Pharmaceutical giant Johnson & Johnson announced Thursday it is discontinuing development of aticaprant for major depressive disorder after the drug showed insufficient effectiveness in late-stage clinical trials. The experimental medication, which was being tested as an add-on therapy for patients with difficult-to-treat depression and severe anhedonia symptoms, had previously been projected by the company to potentially generate between $1 billion and $5 billion in peak annual sales.

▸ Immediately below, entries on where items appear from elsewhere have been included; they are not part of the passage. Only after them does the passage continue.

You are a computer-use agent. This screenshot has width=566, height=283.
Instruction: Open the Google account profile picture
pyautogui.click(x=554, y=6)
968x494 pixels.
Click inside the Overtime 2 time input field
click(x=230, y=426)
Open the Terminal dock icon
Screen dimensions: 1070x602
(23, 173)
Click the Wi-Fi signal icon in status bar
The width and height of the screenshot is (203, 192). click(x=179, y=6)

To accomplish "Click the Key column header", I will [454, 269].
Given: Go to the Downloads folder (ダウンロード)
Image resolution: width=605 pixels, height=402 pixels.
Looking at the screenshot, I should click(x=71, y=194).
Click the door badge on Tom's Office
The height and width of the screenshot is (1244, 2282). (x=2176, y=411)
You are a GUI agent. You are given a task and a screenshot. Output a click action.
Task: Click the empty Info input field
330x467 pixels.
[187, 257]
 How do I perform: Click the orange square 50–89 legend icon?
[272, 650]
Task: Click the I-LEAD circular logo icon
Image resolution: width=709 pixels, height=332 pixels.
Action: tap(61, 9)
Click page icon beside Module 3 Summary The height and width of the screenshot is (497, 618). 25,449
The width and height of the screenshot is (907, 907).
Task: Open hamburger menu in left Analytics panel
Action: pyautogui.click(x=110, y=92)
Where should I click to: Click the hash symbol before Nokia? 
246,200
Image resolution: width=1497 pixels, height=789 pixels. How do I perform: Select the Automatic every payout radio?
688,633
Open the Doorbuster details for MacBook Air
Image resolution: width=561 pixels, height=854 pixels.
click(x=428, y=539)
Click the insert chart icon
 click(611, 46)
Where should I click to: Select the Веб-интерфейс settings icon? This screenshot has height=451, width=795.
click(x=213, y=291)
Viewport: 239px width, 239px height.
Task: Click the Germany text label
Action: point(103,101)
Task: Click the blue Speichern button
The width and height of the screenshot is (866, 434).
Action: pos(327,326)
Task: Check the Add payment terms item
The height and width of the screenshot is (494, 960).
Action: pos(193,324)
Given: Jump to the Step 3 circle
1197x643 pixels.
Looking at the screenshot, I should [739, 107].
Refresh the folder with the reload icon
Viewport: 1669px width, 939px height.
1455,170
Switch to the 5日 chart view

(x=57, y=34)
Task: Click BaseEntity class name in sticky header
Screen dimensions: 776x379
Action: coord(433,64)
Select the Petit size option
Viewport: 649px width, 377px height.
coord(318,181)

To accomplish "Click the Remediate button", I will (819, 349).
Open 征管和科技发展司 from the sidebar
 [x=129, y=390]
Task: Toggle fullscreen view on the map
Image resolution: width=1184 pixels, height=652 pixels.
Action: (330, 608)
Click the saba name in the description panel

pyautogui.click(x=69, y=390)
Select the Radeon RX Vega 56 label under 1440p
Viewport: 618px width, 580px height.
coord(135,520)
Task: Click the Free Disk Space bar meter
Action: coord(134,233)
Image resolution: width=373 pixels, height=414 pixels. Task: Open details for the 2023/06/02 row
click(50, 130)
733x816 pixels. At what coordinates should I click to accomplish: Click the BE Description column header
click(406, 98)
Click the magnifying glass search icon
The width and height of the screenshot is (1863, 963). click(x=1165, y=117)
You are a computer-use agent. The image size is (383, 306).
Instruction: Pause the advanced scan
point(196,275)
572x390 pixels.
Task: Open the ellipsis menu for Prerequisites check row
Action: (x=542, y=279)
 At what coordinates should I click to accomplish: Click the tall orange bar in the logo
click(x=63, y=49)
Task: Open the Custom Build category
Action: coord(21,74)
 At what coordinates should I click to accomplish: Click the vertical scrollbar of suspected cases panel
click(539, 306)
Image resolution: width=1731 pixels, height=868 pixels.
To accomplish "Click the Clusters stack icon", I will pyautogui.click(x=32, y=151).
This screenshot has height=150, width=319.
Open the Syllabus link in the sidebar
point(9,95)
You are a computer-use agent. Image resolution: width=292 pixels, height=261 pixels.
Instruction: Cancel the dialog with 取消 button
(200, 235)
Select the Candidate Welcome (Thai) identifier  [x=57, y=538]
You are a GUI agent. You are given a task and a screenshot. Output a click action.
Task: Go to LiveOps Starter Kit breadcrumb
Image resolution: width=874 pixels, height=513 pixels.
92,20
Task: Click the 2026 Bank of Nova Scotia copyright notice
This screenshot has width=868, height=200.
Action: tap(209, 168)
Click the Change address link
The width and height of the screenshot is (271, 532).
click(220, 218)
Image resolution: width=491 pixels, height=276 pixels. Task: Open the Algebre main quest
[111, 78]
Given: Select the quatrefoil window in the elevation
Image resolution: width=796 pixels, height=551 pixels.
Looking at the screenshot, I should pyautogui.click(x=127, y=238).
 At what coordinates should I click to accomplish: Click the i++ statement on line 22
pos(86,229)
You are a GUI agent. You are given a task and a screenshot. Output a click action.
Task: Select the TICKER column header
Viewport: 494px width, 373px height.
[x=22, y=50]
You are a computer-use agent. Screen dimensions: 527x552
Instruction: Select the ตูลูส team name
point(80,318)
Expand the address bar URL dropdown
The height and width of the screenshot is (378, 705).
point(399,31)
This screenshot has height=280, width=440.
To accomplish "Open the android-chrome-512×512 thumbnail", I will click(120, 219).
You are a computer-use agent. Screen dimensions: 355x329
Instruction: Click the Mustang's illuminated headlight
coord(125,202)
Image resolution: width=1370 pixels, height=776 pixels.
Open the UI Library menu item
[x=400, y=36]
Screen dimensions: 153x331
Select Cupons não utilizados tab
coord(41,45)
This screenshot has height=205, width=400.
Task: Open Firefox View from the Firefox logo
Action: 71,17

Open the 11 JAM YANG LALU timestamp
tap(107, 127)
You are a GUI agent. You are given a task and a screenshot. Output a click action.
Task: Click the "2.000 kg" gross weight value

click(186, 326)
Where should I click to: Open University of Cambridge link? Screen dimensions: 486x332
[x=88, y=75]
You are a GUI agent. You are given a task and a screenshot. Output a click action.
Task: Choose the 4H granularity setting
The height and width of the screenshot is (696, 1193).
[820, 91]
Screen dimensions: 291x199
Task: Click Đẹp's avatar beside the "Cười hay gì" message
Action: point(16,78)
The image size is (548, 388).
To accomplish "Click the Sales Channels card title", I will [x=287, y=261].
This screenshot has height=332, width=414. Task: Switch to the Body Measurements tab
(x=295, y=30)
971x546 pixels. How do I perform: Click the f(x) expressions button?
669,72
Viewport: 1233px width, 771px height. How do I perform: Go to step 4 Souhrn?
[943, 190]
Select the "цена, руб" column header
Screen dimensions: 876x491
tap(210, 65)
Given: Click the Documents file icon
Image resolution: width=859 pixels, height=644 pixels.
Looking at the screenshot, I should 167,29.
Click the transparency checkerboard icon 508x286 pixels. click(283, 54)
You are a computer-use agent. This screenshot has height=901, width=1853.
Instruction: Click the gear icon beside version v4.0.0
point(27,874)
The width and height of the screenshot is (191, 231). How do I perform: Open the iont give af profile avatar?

Despite maintaining a favorable safety profile, aticaprant failed to demonstrate adequate efficacy in treating the target patient population. The company indicated it will explore potential
applications for the drug in other therapeutic areas with significant unmet medical needs, though specific indications were not disclosed.
The setback comes as J&J has been working to establish itself as a leader in neuroscience, recently evidenced by its approximately $15 billion acquisition of Intra-Cellular Therapies, maker of the psychiatric medication Caplyta. The company maintains its commitment to the neuroscience field and states that its pharmaceutical division is still on track to achieve projected growth rates of 5-7% annually, following $57 billion in sales last year.
Wall Street analysts had modest expectations for aticaprant, with Leerink Partners projecting around $1 billion in annual sales by 2032. The news had minimal impact on J&J’s stock, which rose more than 1% Friday. However, the announcement dealt a blow to Neumora
Therapeutics, whose shares declined nearly 5%. Neumora, a biotech startup focused on similar drug technology, has faced its own challenges after its comparable depression drug navacaprant failed to outperform placebo in recent clinical trials.
Both companies’ drugs work by blocking kappa opioid receptors, proteins involved in mood regulation and stress response. The consecutive trial failures have raised doubts about this therapeutic approach for depression treatment. RBC Capital Markets analyst Brian Abrahams suggested the discontinued J&J trials could eliminate remaining optimism about these drugs’ potential in depression treatment.
The impact was particularly harsh for Neumora, whose stock has plummeted more than 90% since its IPO and traded around $1.45 per share Friday morning. The company had launched in late 2021 with $500 million in funding from prominent investors including Arch Venture Partners, Polaris Partners, and Amgen, later raising an additional $250 million through its 2023 public offering.
Stifel analyst Paul Matteis downgraded Neumora’s stock to “Hold,” describing J&J’s decision as a “big blow” to the scientific rationale behind kappa opioid receptor-targeting drugs. The development also raises questions about similar compounds in development, including AbbVie’s early-stage drug acquired through its Cerevel Therapeutics purchase.
Despite this setback, J&J remains well-positioned with a diverse pipeline that includes nearly 20 other novel drug candidates with potential blockbuster status. The company’s pharmaceutical division demonstrated steady growth with a 4% increase in sales from 2023 to 2024. While the termination of aticaprant’s depression program may complicate J&J’s ambition to become the leading neuroscience company by 2030, the broad scope of their drug development portfolio helps mitigate the impact of individual program failures.
The announcement underscores the ongoing challenges in developing effective treatments for major depressive disorder, a condition that continues to present significant unmet medical needs despite numerous therapeutic approaches under investigation by pharmaceutical companies.